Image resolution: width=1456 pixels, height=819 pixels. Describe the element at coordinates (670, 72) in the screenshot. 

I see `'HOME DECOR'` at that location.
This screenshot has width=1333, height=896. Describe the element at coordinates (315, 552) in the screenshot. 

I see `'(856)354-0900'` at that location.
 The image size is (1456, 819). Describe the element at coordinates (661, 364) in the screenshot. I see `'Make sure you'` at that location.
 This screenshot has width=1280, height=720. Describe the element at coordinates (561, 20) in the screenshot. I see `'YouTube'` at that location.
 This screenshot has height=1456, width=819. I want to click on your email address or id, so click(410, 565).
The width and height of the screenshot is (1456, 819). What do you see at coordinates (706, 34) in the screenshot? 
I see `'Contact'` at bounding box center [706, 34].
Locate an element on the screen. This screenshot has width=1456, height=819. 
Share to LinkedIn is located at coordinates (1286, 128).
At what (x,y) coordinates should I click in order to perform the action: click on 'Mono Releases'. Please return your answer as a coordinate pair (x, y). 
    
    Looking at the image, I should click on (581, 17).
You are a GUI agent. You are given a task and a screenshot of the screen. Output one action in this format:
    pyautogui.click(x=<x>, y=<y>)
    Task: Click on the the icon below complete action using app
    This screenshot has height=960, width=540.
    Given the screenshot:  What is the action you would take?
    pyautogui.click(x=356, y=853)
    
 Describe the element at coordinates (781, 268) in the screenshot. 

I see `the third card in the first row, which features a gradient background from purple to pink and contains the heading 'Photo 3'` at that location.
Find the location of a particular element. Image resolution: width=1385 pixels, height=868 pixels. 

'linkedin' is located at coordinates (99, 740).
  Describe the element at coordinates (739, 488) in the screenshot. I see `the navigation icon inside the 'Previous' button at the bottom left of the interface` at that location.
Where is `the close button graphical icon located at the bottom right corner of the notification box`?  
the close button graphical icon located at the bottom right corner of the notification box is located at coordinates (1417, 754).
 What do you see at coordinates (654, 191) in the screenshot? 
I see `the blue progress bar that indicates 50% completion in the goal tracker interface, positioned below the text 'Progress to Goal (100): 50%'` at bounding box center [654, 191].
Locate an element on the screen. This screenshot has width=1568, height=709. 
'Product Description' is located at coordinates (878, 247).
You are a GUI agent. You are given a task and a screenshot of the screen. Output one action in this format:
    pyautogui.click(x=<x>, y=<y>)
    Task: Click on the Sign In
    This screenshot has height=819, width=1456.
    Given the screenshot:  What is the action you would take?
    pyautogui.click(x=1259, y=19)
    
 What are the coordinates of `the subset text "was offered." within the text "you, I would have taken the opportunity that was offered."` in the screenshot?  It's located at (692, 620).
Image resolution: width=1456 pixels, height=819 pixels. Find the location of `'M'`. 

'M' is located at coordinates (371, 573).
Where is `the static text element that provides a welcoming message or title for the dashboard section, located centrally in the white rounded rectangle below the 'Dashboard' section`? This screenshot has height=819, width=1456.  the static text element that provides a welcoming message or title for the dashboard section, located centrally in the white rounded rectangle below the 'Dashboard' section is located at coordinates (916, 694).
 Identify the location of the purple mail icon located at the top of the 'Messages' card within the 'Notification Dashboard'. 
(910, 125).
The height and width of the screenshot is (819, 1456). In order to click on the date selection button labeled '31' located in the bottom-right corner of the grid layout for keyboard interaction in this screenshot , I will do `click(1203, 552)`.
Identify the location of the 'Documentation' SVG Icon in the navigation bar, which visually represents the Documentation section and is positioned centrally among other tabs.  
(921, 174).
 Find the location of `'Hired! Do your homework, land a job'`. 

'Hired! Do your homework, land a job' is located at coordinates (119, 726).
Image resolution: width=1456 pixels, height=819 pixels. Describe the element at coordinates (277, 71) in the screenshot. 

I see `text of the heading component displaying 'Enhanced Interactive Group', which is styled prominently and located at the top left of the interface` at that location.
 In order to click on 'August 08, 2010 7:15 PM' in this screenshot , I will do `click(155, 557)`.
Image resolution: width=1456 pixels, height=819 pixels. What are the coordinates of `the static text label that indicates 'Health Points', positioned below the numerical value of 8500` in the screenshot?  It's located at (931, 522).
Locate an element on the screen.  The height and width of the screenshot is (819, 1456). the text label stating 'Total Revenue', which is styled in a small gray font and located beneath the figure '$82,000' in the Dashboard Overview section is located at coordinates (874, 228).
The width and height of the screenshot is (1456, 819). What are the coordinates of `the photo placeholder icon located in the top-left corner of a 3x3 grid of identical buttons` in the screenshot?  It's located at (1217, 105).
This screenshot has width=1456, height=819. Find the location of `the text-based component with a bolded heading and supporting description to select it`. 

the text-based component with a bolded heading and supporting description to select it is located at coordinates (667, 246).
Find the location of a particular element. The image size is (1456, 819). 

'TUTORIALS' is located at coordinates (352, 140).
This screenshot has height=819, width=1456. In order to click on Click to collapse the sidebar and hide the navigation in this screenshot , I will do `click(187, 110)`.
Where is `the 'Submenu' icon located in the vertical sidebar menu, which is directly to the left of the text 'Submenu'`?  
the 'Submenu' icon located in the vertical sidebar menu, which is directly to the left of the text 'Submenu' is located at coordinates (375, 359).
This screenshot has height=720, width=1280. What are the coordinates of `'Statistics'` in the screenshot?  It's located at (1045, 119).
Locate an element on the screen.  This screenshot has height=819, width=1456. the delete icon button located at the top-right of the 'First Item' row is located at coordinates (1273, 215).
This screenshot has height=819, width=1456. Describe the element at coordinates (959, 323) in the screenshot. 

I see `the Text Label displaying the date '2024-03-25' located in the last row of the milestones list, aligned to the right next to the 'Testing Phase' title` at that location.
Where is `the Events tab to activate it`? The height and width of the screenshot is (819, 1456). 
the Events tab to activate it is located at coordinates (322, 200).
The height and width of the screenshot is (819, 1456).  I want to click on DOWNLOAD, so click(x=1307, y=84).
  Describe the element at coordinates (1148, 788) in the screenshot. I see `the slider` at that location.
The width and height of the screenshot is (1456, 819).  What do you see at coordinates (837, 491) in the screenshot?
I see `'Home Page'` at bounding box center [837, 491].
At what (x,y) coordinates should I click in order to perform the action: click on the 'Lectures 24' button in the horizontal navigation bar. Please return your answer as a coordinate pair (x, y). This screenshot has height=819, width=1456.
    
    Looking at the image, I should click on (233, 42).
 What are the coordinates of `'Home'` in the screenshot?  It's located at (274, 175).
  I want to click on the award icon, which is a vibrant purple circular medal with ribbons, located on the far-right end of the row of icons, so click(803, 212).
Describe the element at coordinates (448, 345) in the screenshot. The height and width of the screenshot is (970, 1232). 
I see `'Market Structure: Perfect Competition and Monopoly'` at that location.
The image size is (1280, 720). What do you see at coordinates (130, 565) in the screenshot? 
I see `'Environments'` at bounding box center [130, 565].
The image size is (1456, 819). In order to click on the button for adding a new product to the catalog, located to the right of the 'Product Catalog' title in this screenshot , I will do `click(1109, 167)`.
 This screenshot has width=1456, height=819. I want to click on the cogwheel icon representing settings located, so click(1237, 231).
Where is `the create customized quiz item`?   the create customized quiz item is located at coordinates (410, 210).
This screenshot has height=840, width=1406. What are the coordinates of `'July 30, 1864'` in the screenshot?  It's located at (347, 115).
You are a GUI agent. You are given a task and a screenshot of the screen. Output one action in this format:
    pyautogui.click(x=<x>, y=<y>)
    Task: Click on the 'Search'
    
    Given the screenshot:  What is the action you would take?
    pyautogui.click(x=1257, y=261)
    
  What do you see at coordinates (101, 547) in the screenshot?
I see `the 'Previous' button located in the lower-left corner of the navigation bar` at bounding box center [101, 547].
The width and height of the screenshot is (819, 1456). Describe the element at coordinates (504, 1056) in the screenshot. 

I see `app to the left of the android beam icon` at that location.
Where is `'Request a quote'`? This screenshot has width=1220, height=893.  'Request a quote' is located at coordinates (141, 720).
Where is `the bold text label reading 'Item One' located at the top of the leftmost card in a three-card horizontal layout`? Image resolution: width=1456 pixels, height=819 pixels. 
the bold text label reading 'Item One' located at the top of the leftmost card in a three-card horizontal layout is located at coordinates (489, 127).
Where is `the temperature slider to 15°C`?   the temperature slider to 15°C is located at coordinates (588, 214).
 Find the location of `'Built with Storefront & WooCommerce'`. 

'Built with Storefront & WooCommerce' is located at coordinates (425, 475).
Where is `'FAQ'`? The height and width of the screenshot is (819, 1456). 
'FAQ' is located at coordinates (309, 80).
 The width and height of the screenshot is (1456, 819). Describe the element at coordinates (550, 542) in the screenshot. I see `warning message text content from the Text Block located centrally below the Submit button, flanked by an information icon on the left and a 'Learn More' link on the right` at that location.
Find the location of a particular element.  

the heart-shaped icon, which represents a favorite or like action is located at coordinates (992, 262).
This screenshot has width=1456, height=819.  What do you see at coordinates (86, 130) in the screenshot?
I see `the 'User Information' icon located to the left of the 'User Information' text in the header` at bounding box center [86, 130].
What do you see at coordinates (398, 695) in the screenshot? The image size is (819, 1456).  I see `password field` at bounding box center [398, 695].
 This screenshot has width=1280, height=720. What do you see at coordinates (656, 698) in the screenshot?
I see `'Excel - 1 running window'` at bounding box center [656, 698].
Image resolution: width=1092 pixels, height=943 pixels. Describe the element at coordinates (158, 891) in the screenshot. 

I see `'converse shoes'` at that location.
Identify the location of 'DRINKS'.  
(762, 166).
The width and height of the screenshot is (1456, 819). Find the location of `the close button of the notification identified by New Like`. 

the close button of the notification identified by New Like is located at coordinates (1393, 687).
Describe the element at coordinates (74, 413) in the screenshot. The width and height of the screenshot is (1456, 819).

### INSTRUCTIONS TO FOLLOW
Reproduce verbatim the part of the listing above that opens with the line containing "Image resolution: width=1092" and runs through the end of the listing.

### RESULT FOR THIS TASK
Image resolution: width=1092 pixels, height=943 pixels. Describe the element at coordinates (158, 891) in the screenshot. 

I see `'converse shoes'` at that location.
Identify the location of 'DRINKS'.  
(762, 166).
The width and height of the screenshot is (1456, 819). Find the location of `the close button of the notification identified by New Like`. 

the close button of the notification identified by New Like is located at coordinates (1393, 687).
Describe the element at coordinates (74, 413) in the screenshot. The width and height of the screenshot is (1456, 819).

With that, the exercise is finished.